Goal of the exercise:
Copy exactly the lines from the one containing "You are a computer-use agent. Image" through the last line of the records, both included, and nothing more.

Start of Data provided

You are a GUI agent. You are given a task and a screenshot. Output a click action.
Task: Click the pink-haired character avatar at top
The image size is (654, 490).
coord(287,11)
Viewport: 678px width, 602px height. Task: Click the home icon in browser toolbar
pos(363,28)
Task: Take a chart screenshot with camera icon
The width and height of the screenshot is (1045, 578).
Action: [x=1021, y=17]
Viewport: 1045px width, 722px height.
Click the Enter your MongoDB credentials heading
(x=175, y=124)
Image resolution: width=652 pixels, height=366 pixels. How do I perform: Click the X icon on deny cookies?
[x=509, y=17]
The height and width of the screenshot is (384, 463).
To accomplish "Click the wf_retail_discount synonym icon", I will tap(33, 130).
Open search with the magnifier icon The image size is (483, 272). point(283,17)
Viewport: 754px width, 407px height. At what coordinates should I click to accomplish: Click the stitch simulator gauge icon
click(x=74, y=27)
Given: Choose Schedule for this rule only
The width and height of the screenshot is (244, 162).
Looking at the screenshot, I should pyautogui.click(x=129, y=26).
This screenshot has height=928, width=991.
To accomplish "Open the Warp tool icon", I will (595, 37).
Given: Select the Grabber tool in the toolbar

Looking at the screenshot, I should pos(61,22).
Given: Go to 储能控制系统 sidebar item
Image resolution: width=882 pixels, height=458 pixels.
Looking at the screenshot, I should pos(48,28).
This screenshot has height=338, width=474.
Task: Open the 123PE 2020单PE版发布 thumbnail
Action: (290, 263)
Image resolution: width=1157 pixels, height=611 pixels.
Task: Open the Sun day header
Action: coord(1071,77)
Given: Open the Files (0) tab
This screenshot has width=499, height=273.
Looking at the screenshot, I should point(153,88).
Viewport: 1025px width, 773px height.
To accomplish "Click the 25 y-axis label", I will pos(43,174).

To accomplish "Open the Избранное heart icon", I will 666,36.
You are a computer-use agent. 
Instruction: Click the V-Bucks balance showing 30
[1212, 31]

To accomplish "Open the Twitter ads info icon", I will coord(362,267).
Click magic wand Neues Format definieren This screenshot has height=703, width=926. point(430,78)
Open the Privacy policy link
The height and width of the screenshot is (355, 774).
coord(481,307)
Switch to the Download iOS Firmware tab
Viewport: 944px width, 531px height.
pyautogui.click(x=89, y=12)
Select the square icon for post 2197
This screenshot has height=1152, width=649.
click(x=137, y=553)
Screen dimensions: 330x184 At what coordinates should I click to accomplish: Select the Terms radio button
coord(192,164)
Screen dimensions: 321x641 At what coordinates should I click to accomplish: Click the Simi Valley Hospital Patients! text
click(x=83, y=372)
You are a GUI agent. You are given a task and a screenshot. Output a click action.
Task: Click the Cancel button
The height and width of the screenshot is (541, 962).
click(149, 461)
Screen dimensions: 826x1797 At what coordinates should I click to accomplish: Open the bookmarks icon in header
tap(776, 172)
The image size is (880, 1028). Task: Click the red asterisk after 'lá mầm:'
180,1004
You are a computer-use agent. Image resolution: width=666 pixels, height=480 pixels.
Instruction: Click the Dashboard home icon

End of Data provided

Response to this exercise:
You are a computer-use agent. Image resolution: width=666 pixels, height=480 pixels.
Instruction: Click the Dashboard home icon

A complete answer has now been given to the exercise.